Introduction to SELinux security models and concepts
SELinux implements a security model that is a combination of SELinux user identities, Role-Based Access control and Type Enforcement. Optionally models that can be implemented are User-Based Access Control, Multi Level Security or Multi Category Security. Each of these models have a Security attribute and the combination of these Security attributes is called a Security context.
SELinux User Identities
The SELinux User Identity attribute is the first attribute in the Security context. This attribute is used to assign SELinux Roles and Security Level ranges, or Security Category ranges to Linux User Identities. SELinux User Identities are independent of the Linux User Identities. Constraints in the security policy define whether SELinux User Identities can be changed.
Role-Based Access Control
The Role-based Access Control attribute is the second attribute in the Security context. This attribute is used to assign Security domains to SELinux User Identities. Role-Based Access Control is only applicable to processes. The SELinux Role attribute in Security contexts for objects is generic.

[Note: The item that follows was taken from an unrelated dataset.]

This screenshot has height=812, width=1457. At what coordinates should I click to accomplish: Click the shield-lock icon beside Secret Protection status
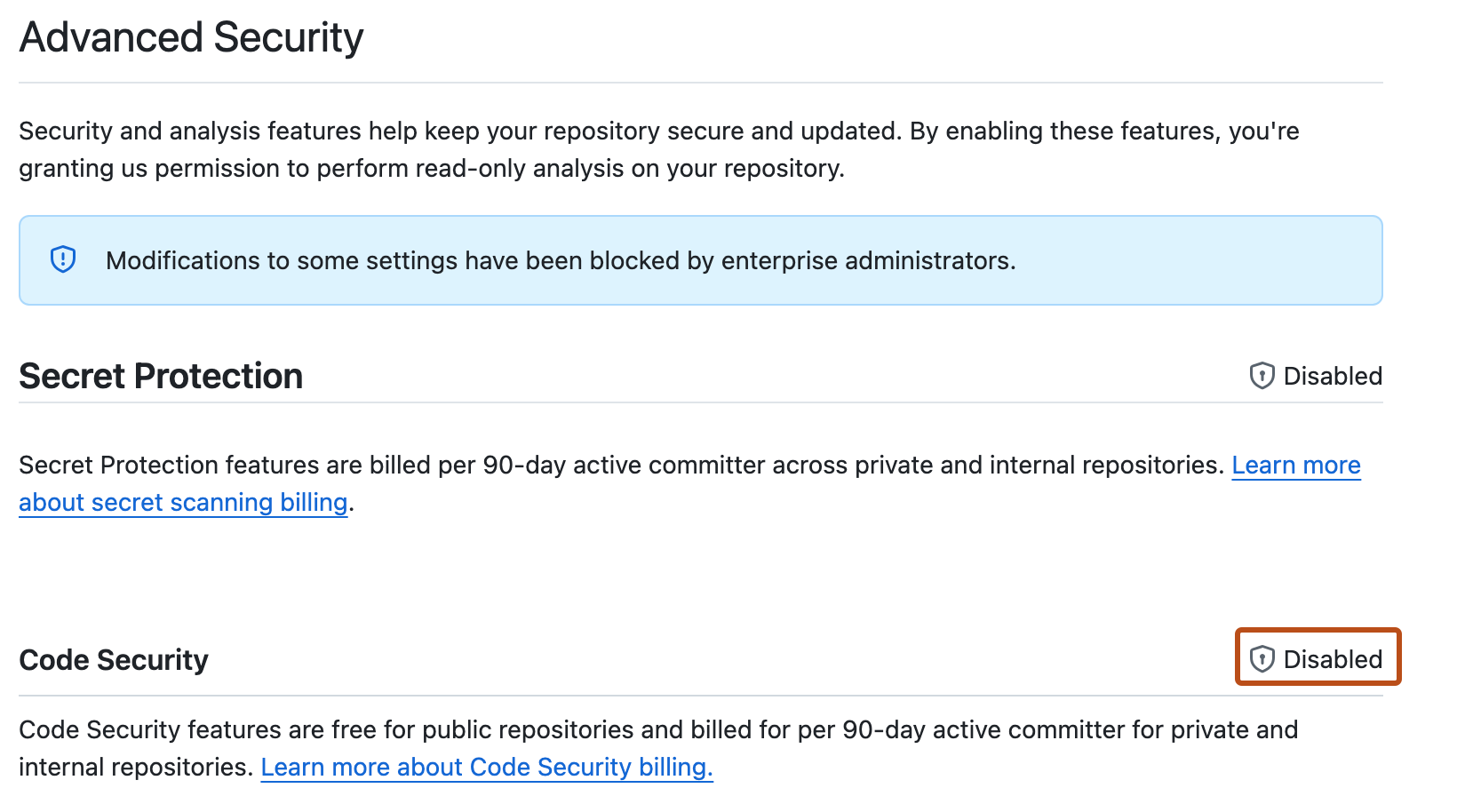pos(1264,375)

The Type Enforcement attribute is the third attribute in the Security context. This attribute is used to assign types to processes and objects. These types can be used to define how processes and objects can interact. Type transitions define whether types for processes and objects can be changed.
User-Based Access Control
The User-Based Access Control attribute is the first attribute in the Security context. User-Based Access Control is a optional extension to SELinux User Identities. The Security model is used to achieve SELinux User Identity separation. Constraints in the security policy define how SELinux User Identities can interact with each others resources.
Multi Level Security
The Multi Level Security attribute is the fourth attribute in the Security context. This attribute is used to assign Security levels and Security compartments to processes and objects to enforce confidentiality. Constraints in the security policy define how processes and files can interact. Processes are forced to operate on specified Security Levels, and in specified Security Compartments. The Multi Level Security model enforces a "no read up and no write down" policy. Multi Level Security and Multi Category Security are mutually exclusive.
Multi Category Security
The Multi Category Security attribute is the fourth attribute in the Security context. This attribute is used to assign Security Categories to processes and objects. The Security level attribute in Multi Category Security contexts is generic. Constraints in the security policy define how processes and files can interact. Multi Category Security is a implementation of Multi Level Security where the use of assigned Security Categories is to the discretion of the user. Multi Category Security and Multi Level Security are mutually exclusive.